_EXCERPTED DATA_:

▬▬▬

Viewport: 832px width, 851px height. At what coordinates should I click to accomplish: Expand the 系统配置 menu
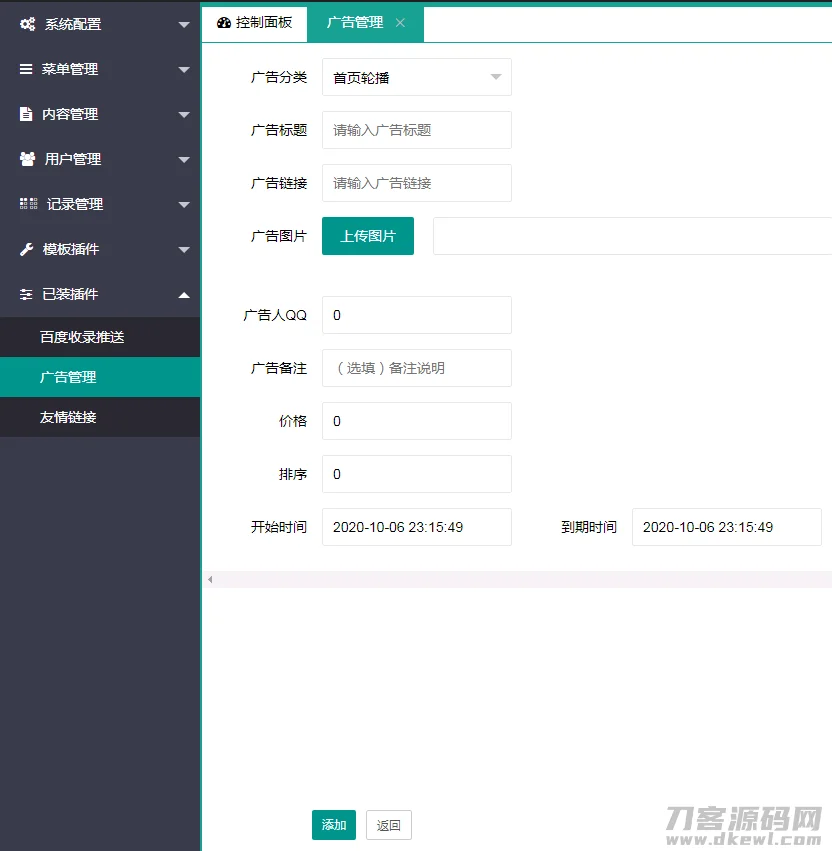(100, 24)

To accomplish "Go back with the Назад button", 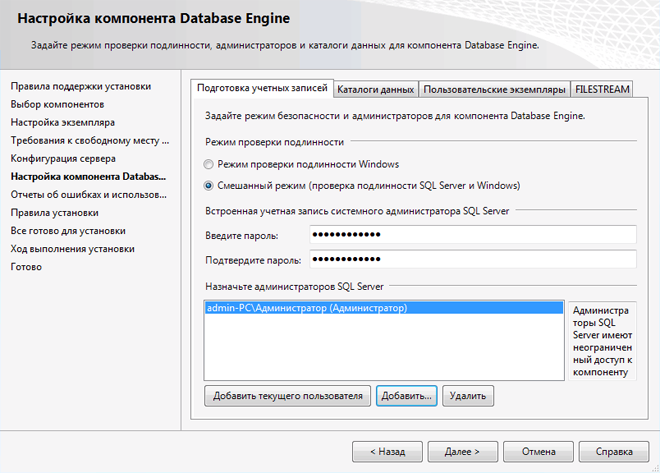I will [388, 451].
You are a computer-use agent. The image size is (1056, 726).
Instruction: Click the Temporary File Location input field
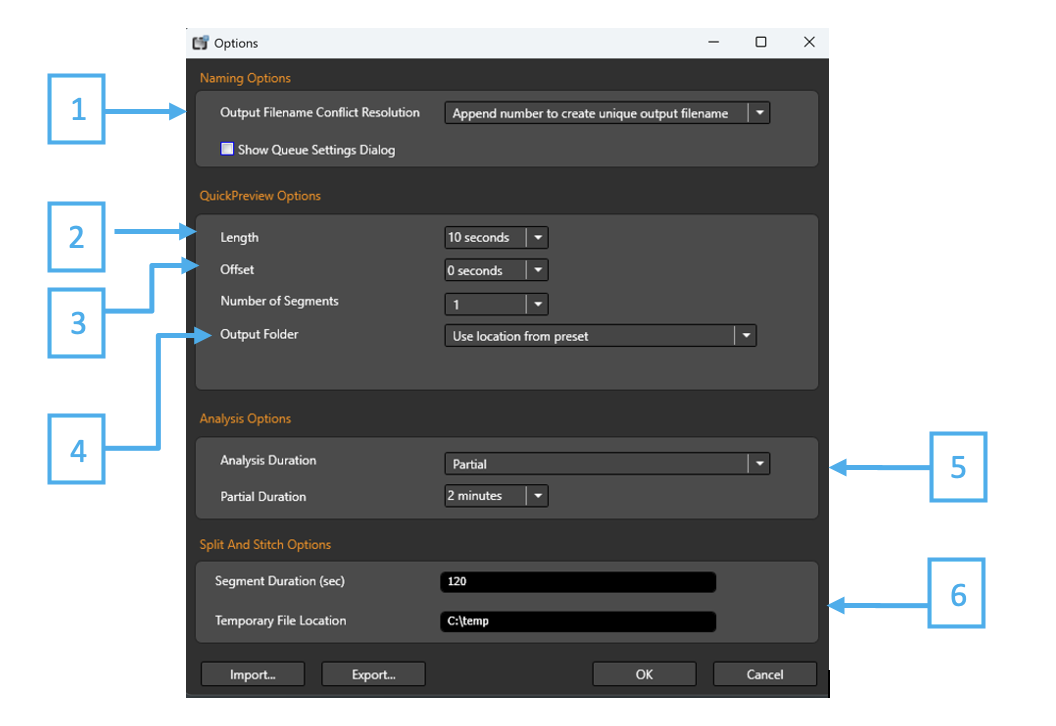tap(577, 621)
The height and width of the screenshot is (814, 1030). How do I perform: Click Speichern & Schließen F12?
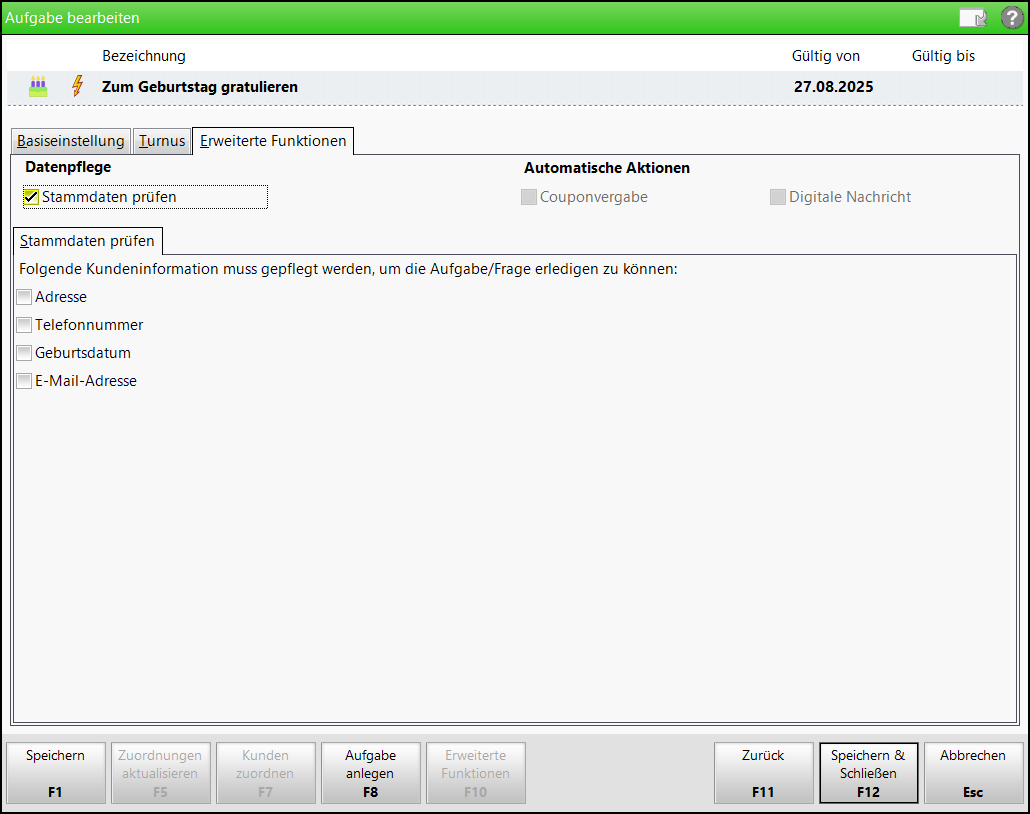tap(868, 773)
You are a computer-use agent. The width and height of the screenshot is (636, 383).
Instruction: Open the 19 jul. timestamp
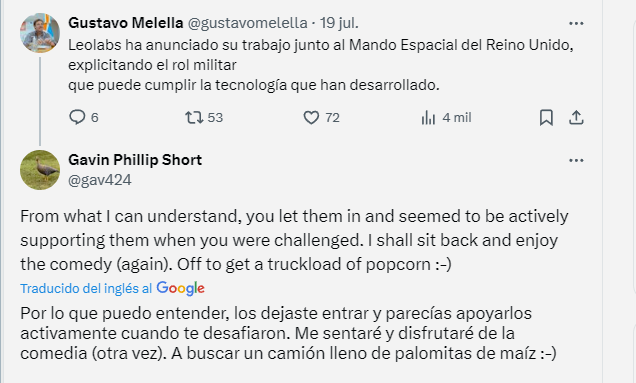click(339, 23)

▬▬▬

If a line in the records above holds the string "computer", copy it.

_TASK SOLUTION_:
You are a computer-use agent. The image size is (1056, 726).
You are a computer-use agent. The width and height of the screenshot is (636, 383).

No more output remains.